Trading Spreads
The trading spread is the difference between the ‘bid’ and ‘ask’ prices (buying or selling prices), of a trading instrument. Since forex profits and losses are measured in terms of pips, lower spreads translate into lower trading costs and more profits. For example, the cost of entering a 100,000 unit trade, with a spread of 1 pip, is $10. In contrast, a 100,000 unit trade, entered when the spread is 3 pips, would cost $30. Some brokers may vary their spreads on holidays and during news releases, depending on market liquidity. Shop around for the best trading spread, as they can vary greatly between brokers.
Broker Registration and Regulation
Ensure that the broker, you are considering, is registered with a regulating authority such as: The National Futures Association (NFA), The Commodity Futures Trading Commission (CFTC), or The Financial Service Authority (FSA). These regulating agencies see to it that its members abide by the rules that safeguard the market's integrity and protect investor interests.
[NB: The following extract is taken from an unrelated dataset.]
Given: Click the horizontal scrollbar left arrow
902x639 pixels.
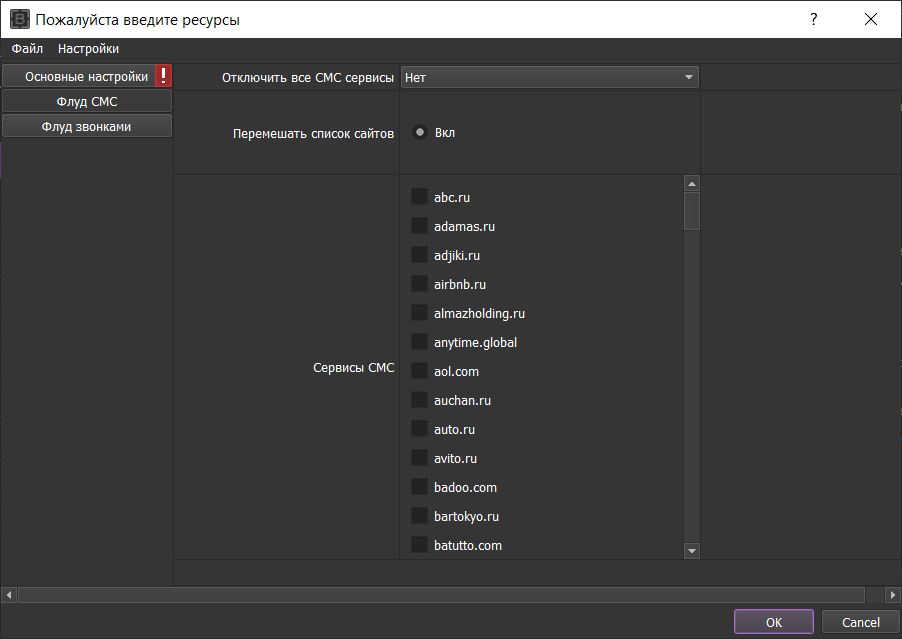Looking at the screenshot, I should 9,594.
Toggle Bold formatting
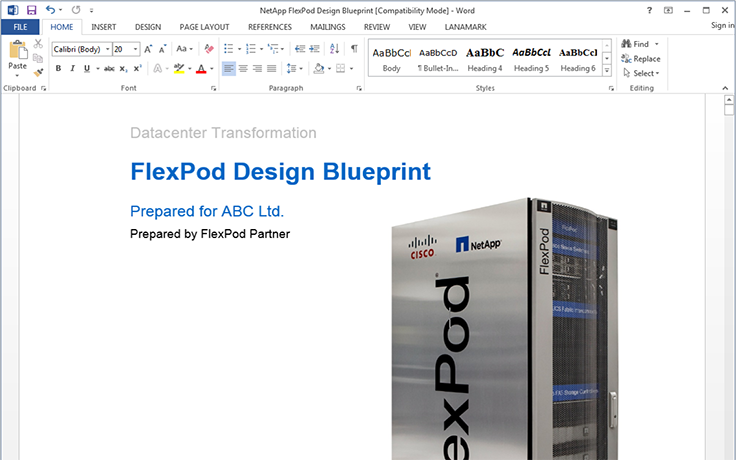This screenshot has width=736, height=460. (x=58, y=69)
Charting Package and Features
Does the broker offer a charting package that has the features and technical indicators you will need to execute your trading strategy? If the features you want are not provided by the broker, you may have to pay for an add-on charting package. Choose a broker that has the full package with what you want, so you will not have to spend extra.
Leverage
There is no right or wrong answer for this one. Generally speaking, trading with high leveraging is risky, but this is entirely the call of the trader. If your trading strategy calls for a 100:1 leverage, then you should ensure that any prospective Forex broker offers that leverage. If you don’t want to be tempted to use high leveraging, then you might want to go with a broker who has a maximum leverage of say, 20:1.